I believe that it is high time that medical doctors (not “providers”) rise up and regain our rightful and long-lost place at the top of the medical hierarchy. How in the world did this happen in the first place? How did we become second-class citizens, led around by the nose and pushed around by those with half of our education, intelligence, and dedication?

In most cases, administrators with a four-year-degree can fire a doctor with 11 to 15 years of training. But how many times has anyone heard of a doctor firing an administrator?

Almost none of the “innovations” happening in medicine these days come from doctors, they all come from bureaucrats and non-physician managers. They all come from outsiders who now know best. Doctors have become whipped dogs waiting passively for the next group of bureaucrats to rain down the next mumbo-jumbo solution from on high.

There now is a huge emphasis on measuring the “quality” of medical care and to improve “outcomes.” I believe it is impossible to judge the quality of medical care by looking only at discreet, retrievable data points generated by an EHR. Quality happens behind the closed door of the exam room and can only be judged by another physician. Bureaucrats and admins are clueless to the true nature of quality care.

Quality starts with a relaxed, unhurried atmosphere where the doctor asks the patient about their concerns, takes a thorough history and performs an adequate physical exam. He then uses his experience and vast knowledge of anatomy, biochemistry, physiology, and pathophysiology and interprets appropriate studies to arrive at the correct diagnosis. He then must decide on the best medications, treatments, and follow-up plans. If done correctly, this all takes a good deal of time, much of which has now been stolen from us by the data-entry, box-clicking, and typing demands of the EHR.

Next: "Delivered care with compasion and respect"

 

The process of quality is highly complex, dynamic, and interactive and cannot be captured by clicking boxes and templates in an EHR. With the loss of the dictated and transcribed “SOAP” note, our once sacred clinical records have been converted into a billing invoice / data mine with severe degradation of quality and usability. The “assessment” and “plan” sections were the doctor’s opportunity to show the world that he knew what he was doing. They allowed for discussion of the differential diagnosis, thought processes, and the clinical synthesis required to arrive at an accurate diagnosis and formulate a reasonable plan.
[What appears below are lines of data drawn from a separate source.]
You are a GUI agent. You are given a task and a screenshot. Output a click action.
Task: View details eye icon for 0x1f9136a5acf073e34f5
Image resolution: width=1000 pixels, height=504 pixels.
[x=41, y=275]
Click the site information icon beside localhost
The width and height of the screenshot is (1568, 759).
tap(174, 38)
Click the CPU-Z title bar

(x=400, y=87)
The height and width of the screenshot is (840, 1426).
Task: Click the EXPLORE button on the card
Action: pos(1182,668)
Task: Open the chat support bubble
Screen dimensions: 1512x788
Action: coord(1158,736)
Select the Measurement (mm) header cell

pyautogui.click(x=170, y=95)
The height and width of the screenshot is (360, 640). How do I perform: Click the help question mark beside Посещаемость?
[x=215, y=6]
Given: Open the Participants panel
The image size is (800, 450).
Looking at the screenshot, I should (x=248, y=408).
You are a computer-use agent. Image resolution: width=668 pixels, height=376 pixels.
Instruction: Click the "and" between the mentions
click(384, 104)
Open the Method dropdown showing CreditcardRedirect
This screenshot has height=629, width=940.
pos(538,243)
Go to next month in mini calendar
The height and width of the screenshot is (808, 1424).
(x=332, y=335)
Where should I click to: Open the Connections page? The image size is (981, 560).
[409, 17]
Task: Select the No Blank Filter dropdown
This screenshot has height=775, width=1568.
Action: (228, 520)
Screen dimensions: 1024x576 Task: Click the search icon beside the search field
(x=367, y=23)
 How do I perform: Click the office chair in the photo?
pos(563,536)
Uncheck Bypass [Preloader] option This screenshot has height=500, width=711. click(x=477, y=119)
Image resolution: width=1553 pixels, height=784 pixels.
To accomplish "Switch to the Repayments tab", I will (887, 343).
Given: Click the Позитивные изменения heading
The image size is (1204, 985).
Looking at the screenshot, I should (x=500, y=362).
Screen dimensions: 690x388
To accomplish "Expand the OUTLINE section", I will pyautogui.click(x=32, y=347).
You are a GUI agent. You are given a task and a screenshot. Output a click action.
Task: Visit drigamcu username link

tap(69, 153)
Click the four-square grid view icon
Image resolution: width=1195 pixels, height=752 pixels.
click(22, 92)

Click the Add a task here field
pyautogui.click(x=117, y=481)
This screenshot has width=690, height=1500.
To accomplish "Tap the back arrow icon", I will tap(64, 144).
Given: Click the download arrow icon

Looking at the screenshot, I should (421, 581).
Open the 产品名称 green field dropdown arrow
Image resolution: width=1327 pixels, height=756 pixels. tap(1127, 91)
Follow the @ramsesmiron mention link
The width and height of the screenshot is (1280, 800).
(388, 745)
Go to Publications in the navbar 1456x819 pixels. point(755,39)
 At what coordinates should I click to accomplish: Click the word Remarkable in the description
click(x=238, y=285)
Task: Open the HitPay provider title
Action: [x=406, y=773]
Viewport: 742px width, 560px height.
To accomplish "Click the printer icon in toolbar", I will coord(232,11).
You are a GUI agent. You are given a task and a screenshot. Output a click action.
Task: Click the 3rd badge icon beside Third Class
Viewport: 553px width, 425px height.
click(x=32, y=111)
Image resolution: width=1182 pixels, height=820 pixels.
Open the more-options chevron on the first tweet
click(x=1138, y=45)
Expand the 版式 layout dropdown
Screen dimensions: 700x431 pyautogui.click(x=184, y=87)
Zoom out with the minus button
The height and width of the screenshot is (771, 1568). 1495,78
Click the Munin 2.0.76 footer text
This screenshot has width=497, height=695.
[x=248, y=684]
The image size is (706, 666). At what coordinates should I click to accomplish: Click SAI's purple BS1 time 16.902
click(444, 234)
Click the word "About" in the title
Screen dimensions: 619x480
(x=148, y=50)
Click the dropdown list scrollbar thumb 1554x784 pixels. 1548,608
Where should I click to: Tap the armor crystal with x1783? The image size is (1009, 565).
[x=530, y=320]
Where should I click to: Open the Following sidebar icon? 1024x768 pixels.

The once thoughtful and educational consult note is now pages of worthless computer-generated gibberish.

All ability to assess quality has now been lost, turning us into box-clicking and typing bots. With the current EHR, it is possible to completely misdiagnose a patient, order completely inappropriate studies, misinterpret them, and order all the wrong drugs.

As long as all the right boxes are clicked, the system will give the encounter high quality marks. Maybe we should have a box to click that says, “delivered care with compassion and respect.”